Roadside vision centric 3D object detection has received increasing attention in recent years. It expands the perception range of autonomous vehicles, enhances the road safety. Previous methods focused on predicting per-pixel height rather than depth, making significant gains in roadside visual perception. While it is limited by the perspective property of near-large and far-small on image features, making it difficult for network to understand real dimension of objects in the 3D world. BEV features and voxel features present the real distribution of objects in 3D world compared to the image features. However, BEV features tend to lose details due to the lack of explicit height information, and voxel features are computationally expensive. Inspired by this insight, an efficient framework learning height prediction in voxel features via transformer is proposed, dubbed HeightFormer. It groups the voxel features into local height sequences, and utilize attention mechanism to obtain height distribution prediction. Subsequently, the local height sequences are reassembled to generate accurate 3D features. The proposed method is applied to two large-scale roadside benchmarks, DAIR-V2X-I and Rope3D. Extensive experiments are performed and the HeightFormer outperforms the state-of-the-art methods in roadside vision centric 3D object detection task.

Figures (3)

• Figure 1: Where the orange arrow represents the height prediction network. (a) The method based on image features, which is limited by the image perspective properties, making it difficult to understand the 3D space. (b) The method based on BEV features, which is limited by the lack of explicit height information, making it difficult to accurately predict the height distribution. (c) The method based on voxel features, which is rich in spatial contextual information and explicit height information of objects.

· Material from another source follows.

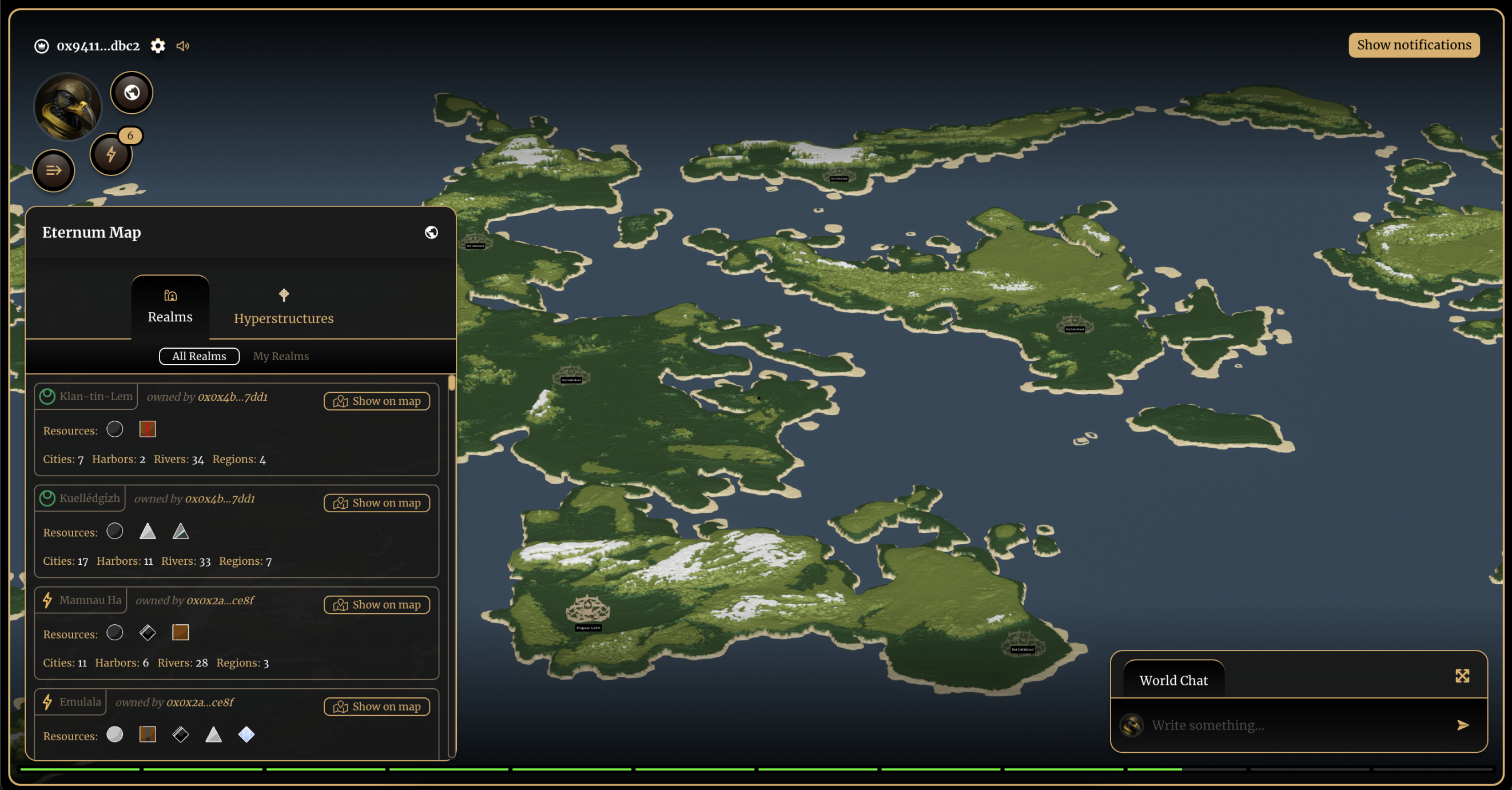The height and width of the screenshot is (790, 1512).
Task: Click globe icon in Eternum Map header
Action: (x=431, y=233)
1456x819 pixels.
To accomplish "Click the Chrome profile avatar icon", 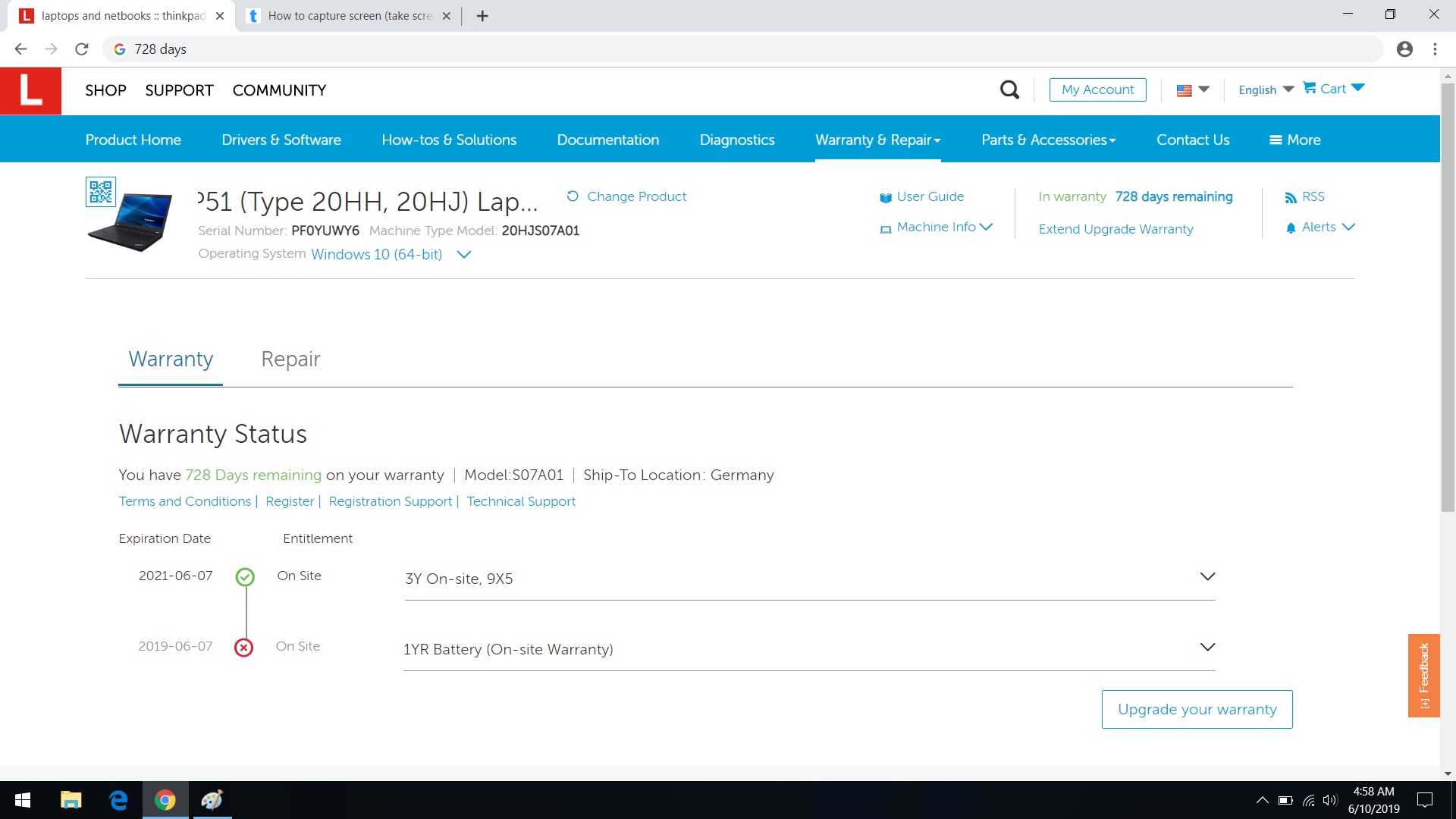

As shown in (d)(e), the proposed HeightFormer outperforms the state-of-the-art methods in roadside visual 3D object detection task.
• Figure 2: (a) The proposed HeightFormer consists of five main stages. Image Encoder is composed of ResNet34 and FPN, and output image features which contain combined receptive fields through the feature pyramid network. View Transform projects the image features based on the mapping tables to obtain voxel features, which is computed by the intrinsic and extrinsic parameters of camera. Height Attention imposes transformer layers on the local height sequences and outputs the accurate voxel features. In BEV Decoder, voxel features are compressed in the height dimension to generate BEV features. Detection Head predicts the 3D bounding boxes based on BEV features. (b) The pipeline of transformer block.
• Figure 3: The green represents the ground truth and the blue represents the predicted 3D bounding boxes. In Scene A, our HeightFormer achieves less False Positive and more accurate localization when facing dense pedestrians compared to the BEVSpread and BEVHeight. At the same time, it realizes more accurate vehicle yaw angle prediction. In Scene B, the proposed HeightFormer has more accurate overall dimension prediction and yaw angle estimation for large objects (e.g., bus), demonstrating its excellent ability to understand the 3D world. In Scene C, our HeightFormer achieves less False Negative when faced with the detection of small objects at long distances compared to the BEVSpread and BEVHeight.